Le président gabonais, Ali Bongo Ondimba a limité à 2022 la date butoir pour se conformer à la norme de certification FSC pour les exploitants forestiers exerçant au Gabon. Au détour d’une visite à la scierie de Rougier Gabon à Mevang (60 km de Ndjolé), le Chef de l’Etat s’est montré préoccupé par la capacité pour son pays de répondre au défi de la qualité dans la filière. La compétitivité impliquant l’observation des normes plus exigeantes en la matière commande, selon lui, « d’aller plus loin et nous adapter à la demande des marchés internationaux » en dépit de quelques signaux encourageants : « Nous sommes même contraints de nous distinguer. Je le répète, notre objectif est d’être parmi les premiers.
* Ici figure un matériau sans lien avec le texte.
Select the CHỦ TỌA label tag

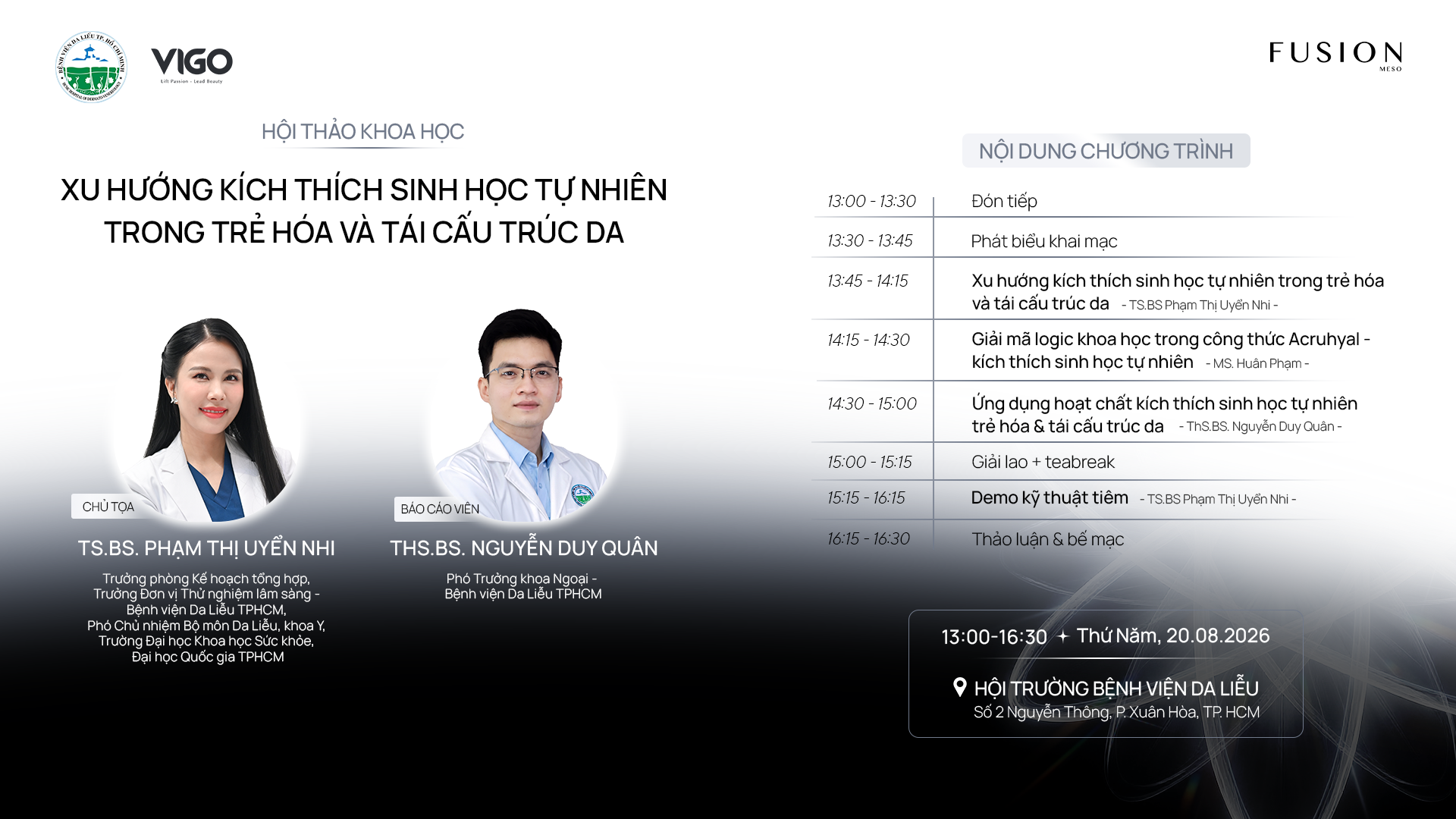point(108,507)
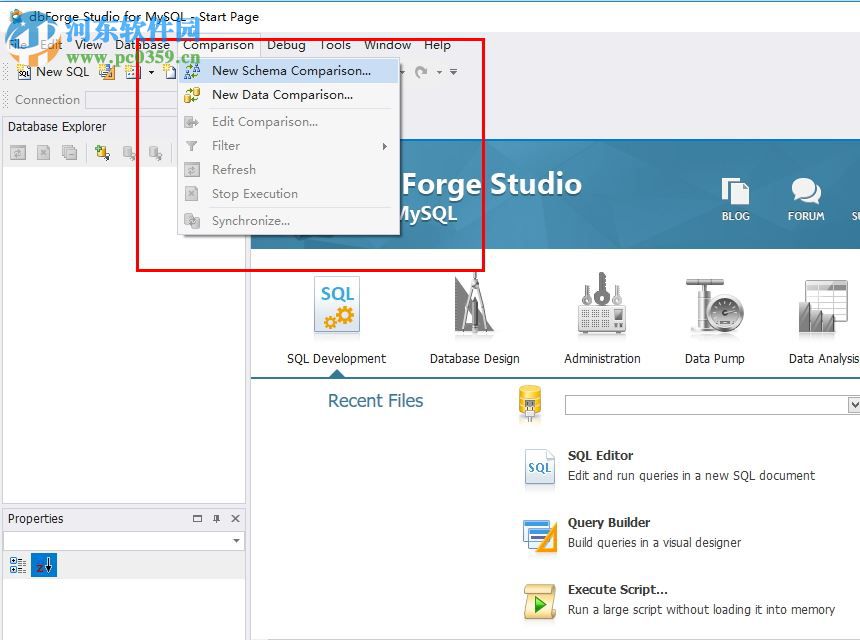The height and width of the screenshot is (640, 860).
Task: Click the SQL Editor icon
Action: pyautogui.click(x=539, y=468)
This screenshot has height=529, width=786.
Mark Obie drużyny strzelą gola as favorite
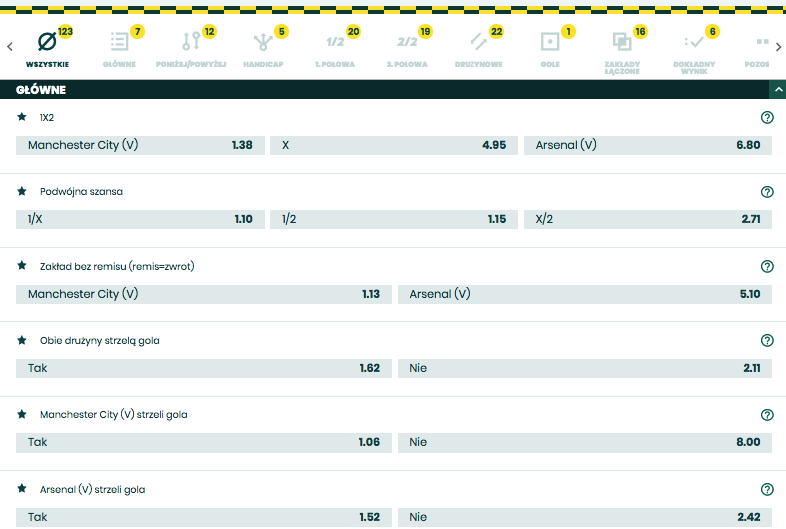[x=22, y=340]
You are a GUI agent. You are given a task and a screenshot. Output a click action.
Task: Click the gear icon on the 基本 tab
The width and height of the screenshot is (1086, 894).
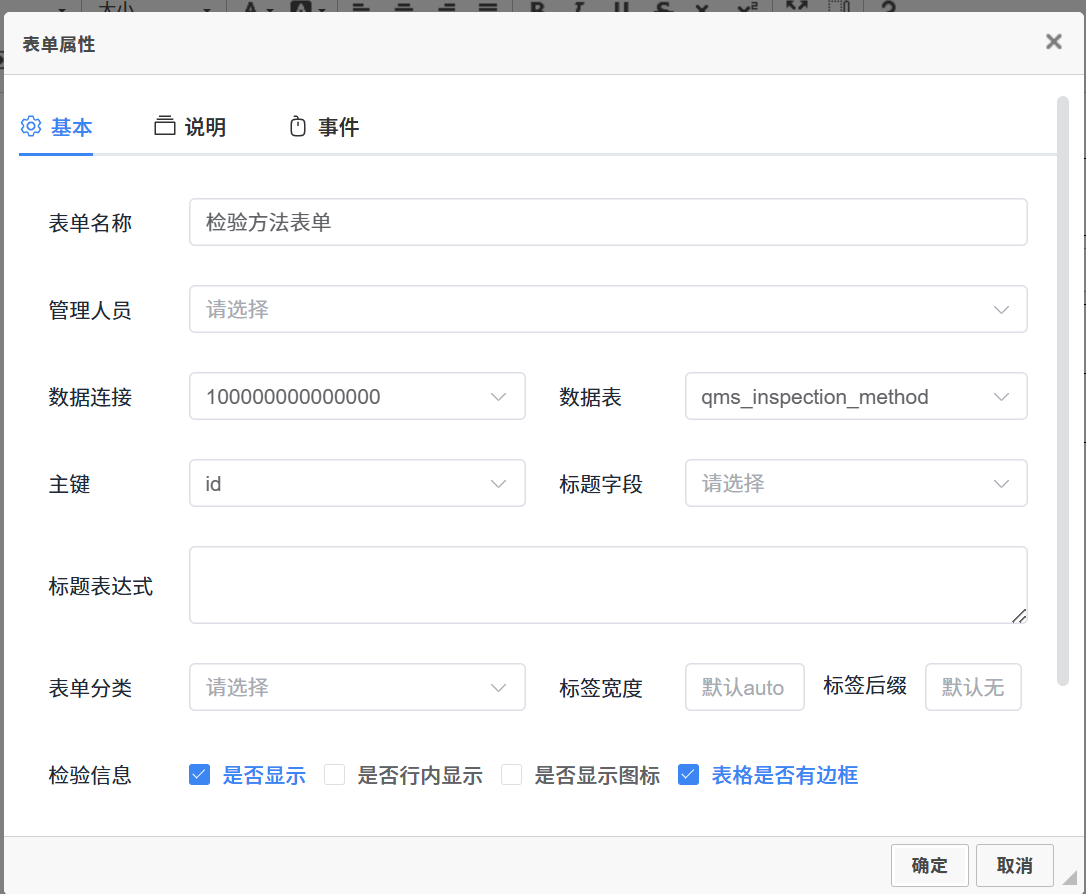coord(31,127)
Notre ambition est de jouer dans la cour des grands, et pour ce faire, nous devons nous donner les moyens d’y arriver », a-t-il confié.
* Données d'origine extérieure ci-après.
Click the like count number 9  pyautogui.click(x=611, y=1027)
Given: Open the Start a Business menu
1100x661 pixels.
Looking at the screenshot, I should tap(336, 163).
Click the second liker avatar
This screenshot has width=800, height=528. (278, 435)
Le Chef de l’Etat a menacé de retirer le permis forestier aux entreprises qui ne s’engageraient pas dans ce processus de certification, à l’échéance de 2022. Un compte-à-rebours qui fait craindre pour les petits exploitants forestiers, ceux des familles notamment, la fin de leur existence. Si les entités comme le Contrôle de l’Aménagement forestier et l’Agence d’exécution de la filière forêt-bois œuvrent pour le contrôle et l’exécution de cette mesure, Ali Bongo Ondimba a instruit le Gouvernement de lui proposer, dans les deux mois à venir, un plan d’action afin d’accompagner les exploitants à travers des dispositions.
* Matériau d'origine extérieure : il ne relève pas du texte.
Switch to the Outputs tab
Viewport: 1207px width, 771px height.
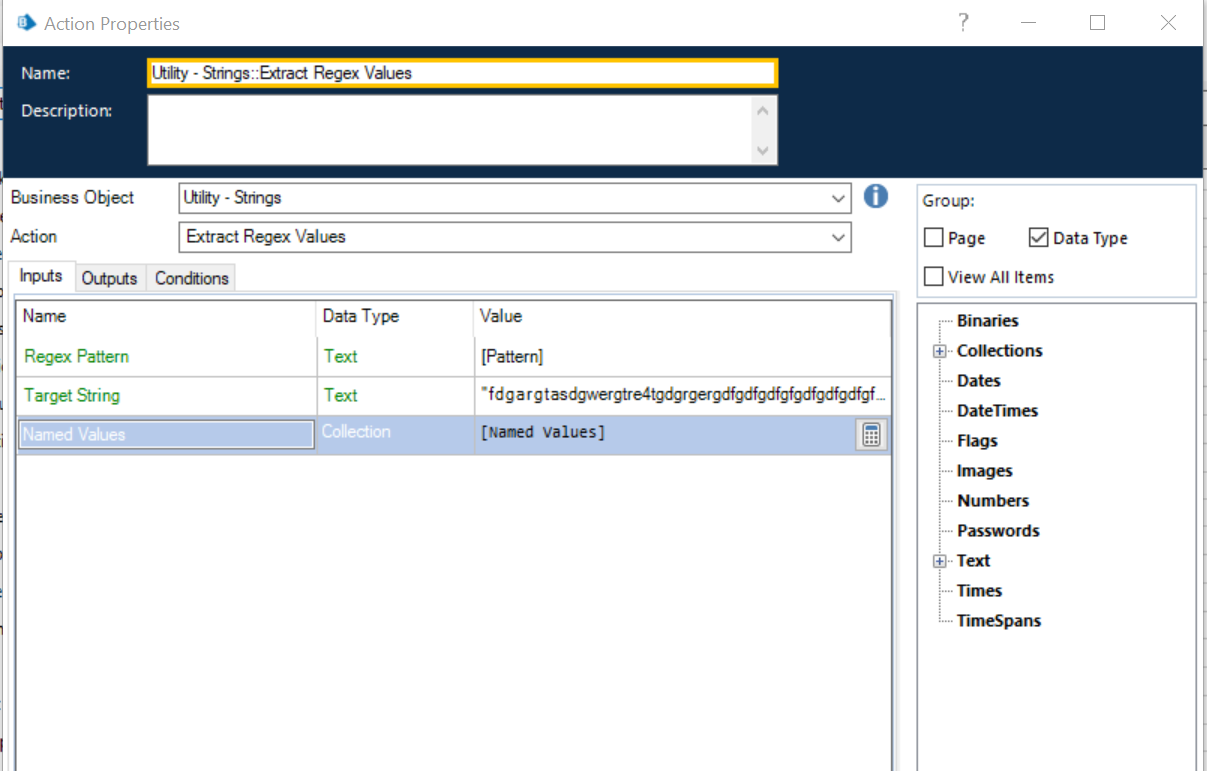pyautogui.click(x=109, y=278)
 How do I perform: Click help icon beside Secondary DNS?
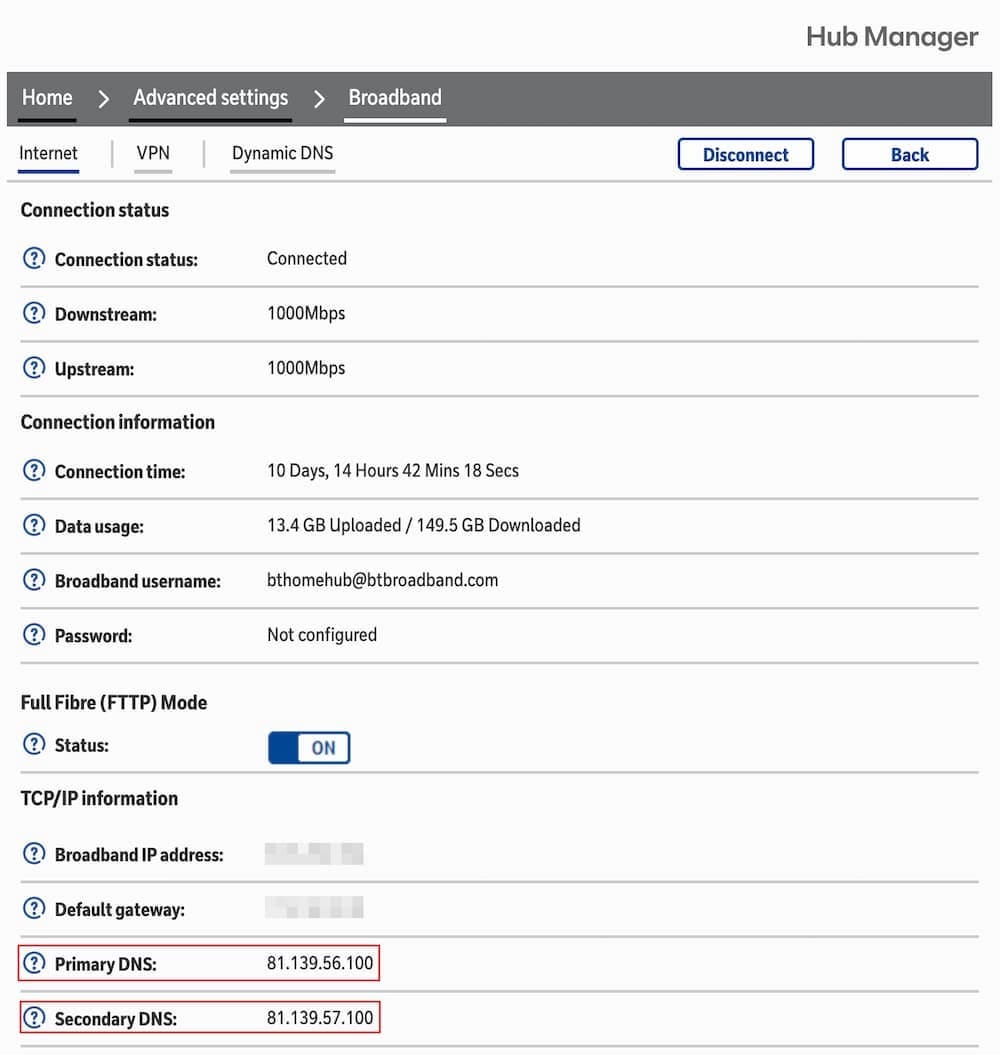(34, 1018)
Le potentiel du Gabon, estimé à 15,9 millions d’hectares de forêt engagée, est loin de la part qui lui revient. « Figurez-vous que la valeur des exportations du bois gabonais n’est que de 120 millions de dollars US par an, alors que la valeur des exportations des bois des cinq principaux marchés mondiaux (Etats-Unis, Chine, Japon, Allemagne et Royaume uni) est de 70 milliards US », a fait observer Ali Bongo Ondimba.

Le Chef de l’Etat gabonais, qui entend stimuler la production locale, et l’emploi par voie de conséquence, n’espère pas moins en l’avenir. Pour l’histoire, deux chiffres motivent son optimisme : « 738.377 m3 de produits en 2017 (je rappelle d’ailleurs qu’en 2010 nous n’en étions qu’à 280.000 m3) et plus de 10.000 emplois créés depuis 2009 ; Autant dire, c’est une prouesse », a-t-il dit.

Concernant Rougier Gabon, ce sont 900.000 hectares de concessions forestières certifiés FSC, trois sites industriels, c’est au total 1600 emplois directs, dont 300 pour la scierie de Mevang. La production forestière estimée à 350 000 m3 de grumes par an avec Okoumé et bois divers. Ce sont également des productions de 25 000 m3 de contreplaqué dans l’usine d’Owendo et de l’ordre de 40 m3 de sciage sur l’ensemble des usines et c’est un chiffre d’affaires de 32 milliards de francs CFA. « 40% de ce chiffre d’affaires est fait au Gabon », a confié Francis Rougier, PDG du groupe Rougier.

La valeur ajoutée provient essentiellement du développement de la production forestière initié depuis quelques années par Rougier, à travers la coopération avec les entreprises implantées dans la zone économique de Nkok. A Mevang, c’est 300 000 hectares correspondant au premier plan d’aménagement forestier attribué par l’Etat gabonais.